Work required » Render every line of the items below as a numbered list, omitting any blank lines.

Dataset excerpts »
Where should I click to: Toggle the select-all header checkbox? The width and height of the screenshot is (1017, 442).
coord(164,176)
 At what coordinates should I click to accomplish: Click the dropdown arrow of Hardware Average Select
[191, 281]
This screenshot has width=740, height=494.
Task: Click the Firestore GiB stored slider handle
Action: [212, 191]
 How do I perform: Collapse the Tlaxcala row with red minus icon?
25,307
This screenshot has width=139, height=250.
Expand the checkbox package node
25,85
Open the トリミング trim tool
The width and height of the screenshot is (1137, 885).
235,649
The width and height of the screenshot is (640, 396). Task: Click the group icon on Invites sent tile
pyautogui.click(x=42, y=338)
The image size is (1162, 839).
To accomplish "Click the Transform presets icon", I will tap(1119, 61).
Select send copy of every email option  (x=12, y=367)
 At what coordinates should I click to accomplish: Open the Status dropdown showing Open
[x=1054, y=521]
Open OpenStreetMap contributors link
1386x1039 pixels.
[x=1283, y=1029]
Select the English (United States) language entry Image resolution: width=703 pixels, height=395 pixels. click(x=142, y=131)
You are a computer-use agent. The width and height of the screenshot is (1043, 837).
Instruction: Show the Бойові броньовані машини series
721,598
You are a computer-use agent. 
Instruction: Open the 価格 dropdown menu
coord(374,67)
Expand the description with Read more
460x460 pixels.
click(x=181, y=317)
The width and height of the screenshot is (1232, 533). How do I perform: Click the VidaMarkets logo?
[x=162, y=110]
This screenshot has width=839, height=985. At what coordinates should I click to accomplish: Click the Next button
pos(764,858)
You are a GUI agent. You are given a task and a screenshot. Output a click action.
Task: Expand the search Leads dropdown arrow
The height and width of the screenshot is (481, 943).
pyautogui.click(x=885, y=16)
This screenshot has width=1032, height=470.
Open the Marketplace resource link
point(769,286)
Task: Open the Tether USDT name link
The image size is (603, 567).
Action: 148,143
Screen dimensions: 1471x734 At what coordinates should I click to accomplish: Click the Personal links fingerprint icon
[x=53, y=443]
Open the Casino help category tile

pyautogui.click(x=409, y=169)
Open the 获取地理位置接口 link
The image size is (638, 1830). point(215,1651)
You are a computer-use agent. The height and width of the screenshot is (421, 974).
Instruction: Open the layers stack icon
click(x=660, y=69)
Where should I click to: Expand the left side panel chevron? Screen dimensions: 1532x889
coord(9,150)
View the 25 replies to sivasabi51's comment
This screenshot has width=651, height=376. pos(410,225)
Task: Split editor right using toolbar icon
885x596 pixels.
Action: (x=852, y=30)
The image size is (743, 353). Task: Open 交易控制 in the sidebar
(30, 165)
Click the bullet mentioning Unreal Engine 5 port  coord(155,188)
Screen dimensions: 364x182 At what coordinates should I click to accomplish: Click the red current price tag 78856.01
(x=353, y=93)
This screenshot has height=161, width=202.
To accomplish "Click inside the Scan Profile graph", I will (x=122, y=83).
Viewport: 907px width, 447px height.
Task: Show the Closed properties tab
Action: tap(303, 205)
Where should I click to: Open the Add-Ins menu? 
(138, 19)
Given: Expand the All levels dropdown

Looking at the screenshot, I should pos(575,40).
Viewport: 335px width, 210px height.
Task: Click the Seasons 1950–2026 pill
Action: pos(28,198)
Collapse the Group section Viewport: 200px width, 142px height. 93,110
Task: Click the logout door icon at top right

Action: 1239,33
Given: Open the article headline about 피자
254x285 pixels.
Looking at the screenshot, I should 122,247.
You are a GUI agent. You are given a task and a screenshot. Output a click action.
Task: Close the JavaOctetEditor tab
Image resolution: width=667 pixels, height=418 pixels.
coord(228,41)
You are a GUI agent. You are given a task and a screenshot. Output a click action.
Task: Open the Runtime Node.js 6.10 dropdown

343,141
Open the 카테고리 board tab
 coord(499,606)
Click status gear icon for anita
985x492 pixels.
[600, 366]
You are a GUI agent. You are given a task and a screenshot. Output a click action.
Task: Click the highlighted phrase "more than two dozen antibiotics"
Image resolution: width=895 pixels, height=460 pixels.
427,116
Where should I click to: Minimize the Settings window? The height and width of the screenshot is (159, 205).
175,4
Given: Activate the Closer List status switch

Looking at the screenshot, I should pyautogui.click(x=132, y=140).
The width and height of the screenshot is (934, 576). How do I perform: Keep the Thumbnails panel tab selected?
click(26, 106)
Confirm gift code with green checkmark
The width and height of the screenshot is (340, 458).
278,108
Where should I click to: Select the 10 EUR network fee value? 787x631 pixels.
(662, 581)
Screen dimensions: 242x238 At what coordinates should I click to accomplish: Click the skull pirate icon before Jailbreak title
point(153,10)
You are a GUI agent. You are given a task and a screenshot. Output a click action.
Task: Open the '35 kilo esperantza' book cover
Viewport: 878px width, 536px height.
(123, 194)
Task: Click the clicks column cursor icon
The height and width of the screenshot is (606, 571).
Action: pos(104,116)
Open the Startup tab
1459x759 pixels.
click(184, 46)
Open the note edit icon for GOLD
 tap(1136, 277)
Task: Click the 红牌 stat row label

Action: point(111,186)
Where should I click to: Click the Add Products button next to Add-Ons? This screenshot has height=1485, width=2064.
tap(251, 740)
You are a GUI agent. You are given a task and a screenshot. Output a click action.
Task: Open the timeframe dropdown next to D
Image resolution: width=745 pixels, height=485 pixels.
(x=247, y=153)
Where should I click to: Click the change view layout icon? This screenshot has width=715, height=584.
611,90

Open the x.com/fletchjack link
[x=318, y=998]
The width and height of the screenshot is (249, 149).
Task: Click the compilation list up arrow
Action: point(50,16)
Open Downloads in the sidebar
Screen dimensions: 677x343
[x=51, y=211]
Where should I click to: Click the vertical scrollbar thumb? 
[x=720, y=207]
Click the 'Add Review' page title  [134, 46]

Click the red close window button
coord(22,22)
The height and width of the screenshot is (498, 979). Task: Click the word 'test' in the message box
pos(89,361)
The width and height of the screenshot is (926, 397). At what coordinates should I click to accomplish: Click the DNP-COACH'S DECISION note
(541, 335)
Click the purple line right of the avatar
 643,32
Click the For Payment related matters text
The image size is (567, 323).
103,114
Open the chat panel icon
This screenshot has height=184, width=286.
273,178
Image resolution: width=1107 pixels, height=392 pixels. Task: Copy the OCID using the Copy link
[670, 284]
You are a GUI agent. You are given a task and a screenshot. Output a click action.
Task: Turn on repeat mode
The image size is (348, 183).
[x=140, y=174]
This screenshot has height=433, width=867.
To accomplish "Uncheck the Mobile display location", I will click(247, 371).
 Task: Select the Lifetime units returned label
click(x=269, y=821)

Reply »
1. Where should I click to: Toggle the select-all header checkbox? The width and height of the screenshot is (1017, 442).
2. coord(164,176)
3.  At what coordinates should I click to accomplish: Click the dropdown arrow of Hardware Average Select
4. [191, 281]
5. This screenshot has width=740, height=494.
6. Task: Click the Firestore GiB stored slider handle
7. Action: [212, 191]
8.  How do I perform: Collapse the Tlaxcala row with red minus icon?
9. 25,307
10. This screenshot has width=139, height=250.
11. Expand the checkbox package node
12. 25,85
13. Open the トリミング trim tool
14. The width and height of the screenshot is (1137, 885).
15. 235,649
16. The width and height of the screenshot is (640, 396). Task: Click the group icon on Invites sent tile
17. pyautogui.click(x=42, y=338)
18. The image size is (1162, 839).
19. To accomplish "Click the Transform presets icon", I will tap(1119, 61).
20. Select send copy of every email option  (x=12, y=367)
21.  At what coordinates should I click to accomplish: Open the Status dropdown showing Open
22. [x=1054, y=521]
23. Open OpenStreetMap contributors link
24. 1386x1039 pixels.
25. [x=1283, y=1029]
26. Select the English (United States) language entry Image resolution: width=703 pixels, height=395 pixels. click(x=142, y=131)
27. You are a computer-use agent. The width and height of the screenshot is (1043, 837).
28. Instruction: Show the Бойові броньовані машини series
29. 721,598
30. You are a computer-use agent. 
31. Instruction: Open the 価格 dropdown menu
32. coord(374,67)
33. Expand the description with Read more
34. 460x460 pixels.
35. click(x=181, y=317)
36. The width and height of the screenshot is (1232, 533). How do I perform: Click the VidaMarkets logo?
37. [x=162, y=110]
38. This screenshot has width=839, height=985. At what coordinates should I click to accomplish: Click the Next button
39. pos(764,858)
40. You are a GUI agent. You are given a task and a screenshot. Output a click action.
41. Task: Expand the search Leads dropdown arrow
42. The height and width of the screenshot is (481, 943).
43. pyautogui.click(x=885, y=16)
44. This screenshot has width=1032, height=470.
45. Open the Marketplace resource link
46. point(769,286)
47. Task: Open the Tether USDT name link
48. The image size is (603, 567).
49. Action: 148,143
50. Screen dimensions: 1471x734 At what coordinates should I click to accomplish: Click the Personal links fingerprint icon
51. [x=53, y=443]
52. Open the Casino help category tile
53. pyautogui.click(x=409, y=169)
54. Open the 获取地理位置接口 link
55. The image size is (638, 1830). point(215,1651)
56. You are a computer-use agent. The height and width of the screenshot is (421, 974).
57. Instruction: Open the layers stack icon
58. click(x=660, y=69)
59. Where should I click to: Expand the left side panel chevron? Screen dimensions: 1532x889
60. coord(9,150)
61. View the 25 replies to sivasabi51's comment
62. This screenshot has width=651, height=376. pos(410,225)
63. Task: Split editor right using toolbar icon
64. 885x596 pixels.
65. Action: (x=852, y=30)
66. The image size is (743, 353). Task: Open 交易控制 in the sidebar
67. (30, 165)
68. Click the bullet mentioning Unreal Engine 5 port  coord(155,188)
69. Screen dimensions: 364x182 At what coordinates should I click to accomplish: Click the red current price tag 78856.01
70. (x=353, y=93)
71. This screenshot has height=161, width=202.
72. To accomplish "Click inside the Scan Profile graph", I will (x=122, y=83).
73. Viewport: 907px width, 447px height.
74. Task: Show the Closed properties tab
75. Action: tap(303, 205)
76. Where should I click to: Open the Add-Ins menu? 
77. (138, 19)
78. Given: Expand the All levels dropdown
79. Looking at the screenshot, I should pos(575,40).
80. Viewport: 335px width, 210px height.
81. Task: Click the Seasons 1950–2026 pill
82. Action: pos(28,198)
83. Collapse the Group section Viewport: 200px width, 142px height. 93,110
84. Task: Click the logout door icon at top right
85. Action: 1239,33
86. Given: Open the article headline about 피자
87. 254x285 pixels.
88. Looking at the screenshot, I should 122,247.
89. You are a GUI agent. You are given a task and a screenshot. Output a click action.
90. Task: Close the JavaOctetEditor tab
91. Image resolution: width=667 pixels, height=418 pixels.
92. coord(228,41)
93. You are a GUI agent. You are given a task and a screenshot. Output a click action.
94. Task: Open the Runtime Node.js 6.10 dropdown
95. 343,141
96. Open the 카테고리 board tab
97.  coord(499,606)
98. Click status gear icon for anita
99. 985x492 pixels.
100. [600, 366]
101. You are a GUI agent. You are given a task and a screenshot. Output a click action.
102. Task: Click the highlighted phrase "more than two dozen antibiotics"
103. Image resolution: width=895 pixels, height=460 pixels.
104. 427,116
105. Where should I click to: Minimize the Settings window? The height and width of the screenshot is (159, 205).
106. 175,4
107. Given: Activate the Closer List status switch
108. Looking at the screenshot, I should pyautogui.click(x=132, y=140).
109. The width and height of the screenshot is (934, 576). How do I perform: Keep the Thumbnails panel tab selected?
110. click(26, 106)
111. Confirm gift code with green checkmark
112. The width and height of the screenshot is (340, 458).
113. 278,108
114. Where should I click to: Select the 10 EUR network fee value? 787x631 pixels.
115. (662, 581)
116. Screen dimensions: 242x238 At what coordinates should I click to accomplish: Click the skull pirate icon before Jailbreak title
117. point(153,10)
118. You are a GUI agent. You are given a task and a screenshot. Output a click action.
119. Task: Open the '35 kilo esperantza' book cover
120. Viewport: 878px width, 536px height.
121. (123, 194)
122. Task: Click the clicks column cursor icon
123. The height and width of the screenshot is (606, 571).
124. Action: pos(104,116)
125. Open the Startup tab
126. 1459x759 pixels.
127. click(184, 46)
128. Open the note edit icon for GOLD
129.  tap(1136, 277)
130. Task: Click the 红牌 stat row label
131. Action: point(111,186)
132. Where should I click to: Click the Add Products button next to Add-Ons? This screenshot has height=1485, width=2064.
133. tap(251, 740)
134. You are a GUI agent. You are given a task and a screenshot. Output a click action.
135. Task: Open the timeframe dropdown next to D
136. Image resolution: width=745 pixels, height=485 pixels.
137. (x=247, y=153)
138. Where should I click to: Click the change view layout icon? This screenshot has width=715, height=584.
139. 611,90
140. Open the x.com/fletchjack link
141. [x=318, y=998]
142. The width and height of the screenshot is (249, 149).
143. Task: Click the compilation list up arrow
144. Action: point(50,16)
145. Open Downloads in the sidebar
146. Screen dimensions: 677x343
147. [x=51, y=211]
148. Where should I click to: Click the vertical scrollbar thumb? 
149. [x=720, y=207]
150. Click the 'Add Review' page title  [134, 46]
151. Click the red close window button
152. coord(22,22)
153. The height and width of the screenshot is (498, 979). Task: Click the word 'test' in the message box
154. pos(89,361)
155. The width and height of the screenshot is (926, 397). At what coordinates should I click to accomplish: Click the DNP-COACH'S DECISION note
156. (541, 335)
157. Click the purple line right of the avatar
158.  643,32
159. Click the For Payment related matters text
160. The image size is (567, 323).
161. 103,114
162. Open the chat panel icon
163. This screenshot has height=184, width=286.
164. 273,178
165. Image resolution: width=1107 pixels, height=392 pixels. Task: Copy the OCID using the Copy link
166. [670, 284]
167. You are a GUI agent. You are given a task and a screenshot. Output a click action.
168. Task: Turn on repeat mode
169. The image size is (348, 183).
170. [x=140, y=174]
171. This screenshot has height=433, width=867.
172. To accomplish "Uncheck the Mobile display location", I will click(247, 371).
173.  Task: Select the Lifetime units returned label
174. click(x=269, y=821)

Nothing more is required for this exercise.